▶ [Items]:
----------------

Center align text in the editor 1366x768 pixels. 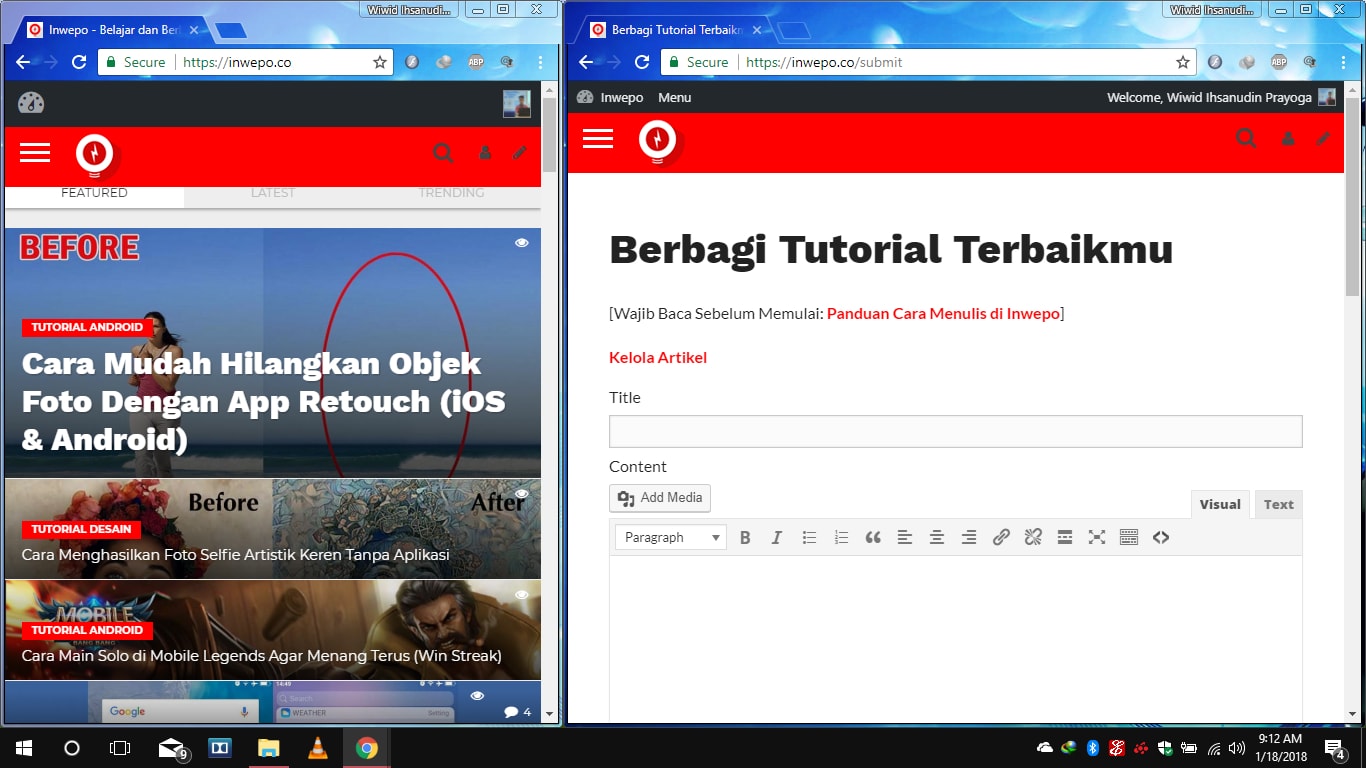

----------------

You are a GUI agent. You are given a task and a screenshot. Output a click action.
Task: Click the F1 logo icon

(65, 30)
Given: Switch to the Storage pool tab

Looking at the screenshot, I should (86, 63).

----------------

▶ [Short task]: Rewrite the stretch of records from the line containing "You are a GUI" through the line containing "Looking at the screenshot, I should (86, 63)." as a JSON list of strings, with one string per line and blank lines omitted.

▶ [Expected answer]:
[
  "You are a GUI agent. You are given a task and a screenshot. Output a click action.",
  "Task: Click the F1 logo icon",
  "(65, 30)",
  "Given: Switch to the Storage pool tab",
  "Looking at the screenshot, I should (86, 63)."
]